■ **THE PROBLEM**
Every line in the records below with the string "Open" is to be copied out.

■ **EXERCISE MATERIALS**
▬▬▬▬▬▬▬▬▬▬
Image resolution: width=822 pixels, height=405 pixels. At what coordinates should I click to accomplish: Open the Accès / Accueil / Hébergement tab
▬▬▬▬▬▬▬▬▬▬
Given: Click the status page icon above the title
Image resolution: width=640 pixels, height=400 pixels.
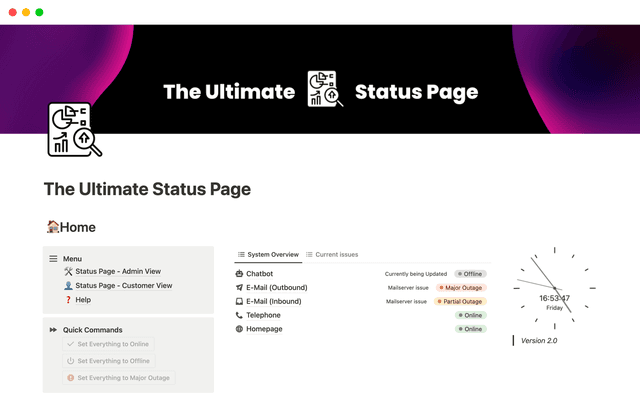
▬▬▬▬▬▬▬▬▬▬
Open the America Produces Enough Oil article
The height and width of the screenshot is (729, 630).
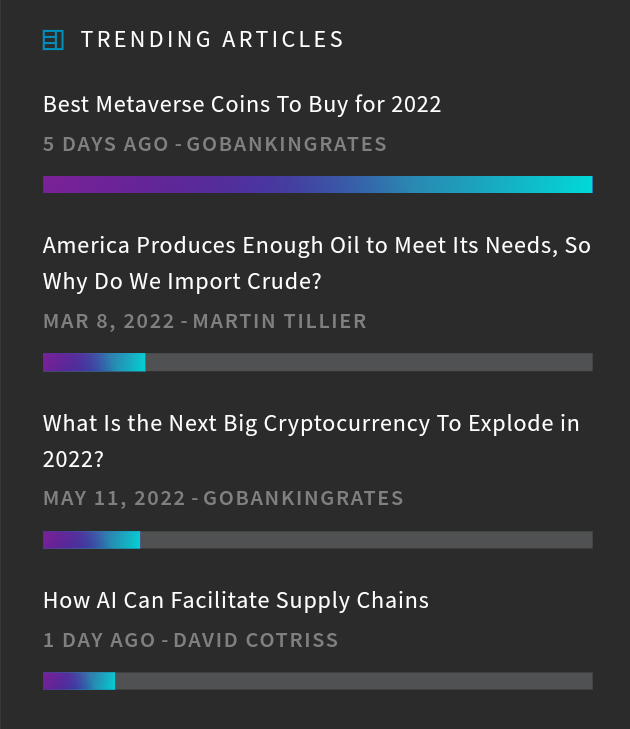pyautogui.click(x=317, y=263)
▬▬▬▬▬▬▬▬▬▬
■ **WRITTEN SOLUTION**
Image resolution: width=822 pixels, height=405 pixels. At what coordinates should I click to accomplish: Open the Accès / Accueil / Hébergement tab
Open the America Produces Enough Oil article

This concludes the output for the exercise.